SELECTED EXCERPT below:

I wonder if both Facebook and Google have become essentially too big to fail. That is, the collateral harm caused by them going down would hurt so many other people and organizations that not propping them up would be considered a policy failure.
Facebook jumped the shark when all those horrible, ugly apps started polluting the thing with idiocy. The editorial incompetence and general awfulness of the ecosystem was astonishing. Farmville was the end of the beginning of the end.
In 2004, Facebook wasn't garbage. It was simple, it served a purpose very well. It changed the social experience of being in college, a sharp contrast against "social" today which is largely irrelevant to having real social experiences. Facebook is what it is today because of the momentum it established while a social networking site for colleges, in a time when it actually served its purpose very well.
At any rate, I agree that "social" is a very boring space right now. I find most of it anti-social. It's an excuse for not being social: if you put everyone you meet in your Facebook "friends" list, you have an excuse for not keeping in touch with people.
I think Facebook has mostly corrected the app garbage problem. I'm no longer bombarded with invitations to Ninjas vs. Pirates and my news feed is very rarely invaded by Farmville.
I lost most of my interest (although I still use it daily) when they added the news feed. It took away the importance of profiles and took away the fun of "stalking". It used to be a regular problem that people would spend too much time poring over profiles. Now I hardly ever get past the first 20 posts on my news feed. Maybe I just grew up. Of course the news feed is what turned Facebook into what it is today.
It's definitely an age thing. I've been through both your and the GP's situations since I've graduated university and thought that Facebook jumped the shark... Until I talked to both of my younger brothers that still use facebook the same way I did when I was in university.
So facebook definitely has a narrow age range appeal but it hasn't gotten better or worse.. It's just that people outgrow it while others grow into it.
My experience is so very different. I'm 31 years old and my life is managed by Facebook. When my someone in my social circle wants to host an event? Facebook. When someone needs help with something? Facebook. When someone wants to show me something? Facebook. When my sister wants to brag about my nephew? Facebook.

End of SELECTED EXCERPT.
PROVIDED MATERIAL below:

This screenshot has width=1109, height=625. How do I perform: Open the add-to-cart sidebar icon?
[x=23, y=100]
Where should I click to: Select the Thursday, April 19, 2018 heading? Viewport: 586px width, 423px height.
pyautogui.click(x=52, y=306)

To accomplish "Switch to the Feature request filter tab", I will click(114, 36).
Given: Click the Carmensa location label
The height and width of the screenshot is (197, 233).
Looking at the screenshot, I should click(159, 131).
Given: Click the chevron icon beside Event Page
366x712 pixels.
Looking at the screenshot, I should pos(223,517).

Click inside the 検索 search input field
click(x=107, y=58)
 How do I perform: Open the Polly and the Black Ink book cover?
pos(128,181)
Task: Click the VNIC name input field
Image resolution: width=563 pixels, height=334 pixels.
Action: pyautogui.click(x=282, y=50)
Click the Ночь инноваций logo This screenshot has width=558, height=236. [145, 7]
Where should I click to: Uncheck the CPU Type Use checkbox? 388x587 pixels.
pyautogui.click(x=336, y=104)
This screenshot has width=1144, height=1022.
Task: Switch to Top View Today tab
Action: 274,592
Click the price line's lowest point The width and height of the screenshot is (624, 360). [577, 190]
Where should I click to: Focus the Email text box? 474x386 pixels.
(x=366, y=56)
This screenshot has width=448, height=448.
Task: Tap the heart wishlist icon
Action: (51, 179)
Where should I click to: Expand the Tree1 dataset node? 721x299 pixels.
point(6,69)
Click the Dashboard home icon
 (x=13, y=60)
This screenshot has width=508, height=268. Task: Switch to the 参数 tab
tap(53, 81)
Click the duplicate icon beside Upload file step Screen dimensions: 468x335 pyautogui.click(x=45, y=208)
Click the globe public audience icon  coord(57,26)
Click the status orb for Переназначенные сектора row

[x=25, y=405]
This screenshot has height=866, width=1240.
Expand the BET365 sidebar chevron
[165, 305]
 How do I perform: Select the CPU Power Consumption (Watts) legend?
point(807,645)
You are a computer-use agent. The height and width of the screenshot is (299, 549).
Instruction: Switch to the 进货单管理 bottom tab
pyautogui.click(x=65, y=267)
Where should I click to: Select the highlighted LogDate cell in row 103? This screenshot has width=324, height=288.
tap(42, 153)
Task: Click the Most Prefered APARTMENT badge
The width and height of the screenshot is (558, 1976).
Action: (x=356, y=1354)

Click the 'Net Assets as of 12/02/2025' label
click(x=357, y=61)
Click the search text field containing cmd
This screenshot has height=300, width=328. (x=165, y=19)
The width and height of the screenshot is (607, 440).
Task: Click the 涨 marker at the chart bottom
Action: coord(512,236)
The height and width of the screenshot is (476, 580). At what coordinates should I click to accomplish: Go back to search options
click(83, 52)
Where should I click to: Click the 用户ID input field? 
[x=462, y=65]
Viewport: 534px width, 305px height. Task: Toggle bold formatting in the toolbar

End of PROVIDED MATERIAL.

REQUIRED ACTION A >>
Answer these questions using the Facebook discussion above:
(i) Which game is described as "the end of the beginning of the end"?
(ii) In what year, according to the discussion, was Facebook not garbage?
(iii) How old is the writer who says their life is managed by Facebook?
REQUIRED ACTION B >> Continue the discussion about Facebook from where it stops.

RESPONSE A >>
(i) Farmville
(ii) 2004
(iii) 31 years old

RESPONSE B >>
It's the most important tool in my digital life and it's not even close (sorry gmail:>).
I'm not saying you're wrong. I'm simply raising a counterpoint.
Most people don't change default settings. Therefore most people have a pretty crappy experience with all the gunk on facebook. Therefore people will get bored with it and you will have less reason to go yourself.
The app phenomenon on Facebook is all the more puzzling since it adds so little financially. This is something Gree and Mobage did quite well, eventually overshadowing Mixi because of all the revenue from in-house games, virtual goods and a cut of all platform revenue.
Direcly? Maybe. But indirectly people don't go to Farmville's site to play it, they do it in Facebook. So they kept all the people that knew Facebook was the place for cute (or not so cute) family pictures and offered them casual and social games.
Google is the internet but Facebook is what you do on the internet.
Until someone is a better social networking site than Facebook, they are in no danger of "becoming Yahoo." And I don't think that's going to happen anytime soon - and maybe not ever. Facebook may become "boring," but only in the sense that all of your utilities are boring. You rely on them, but they cease to be exciting, and instead just become part of the background of things that you take for granted. This is very different from Yahoo, which is boring because it's irrelevant.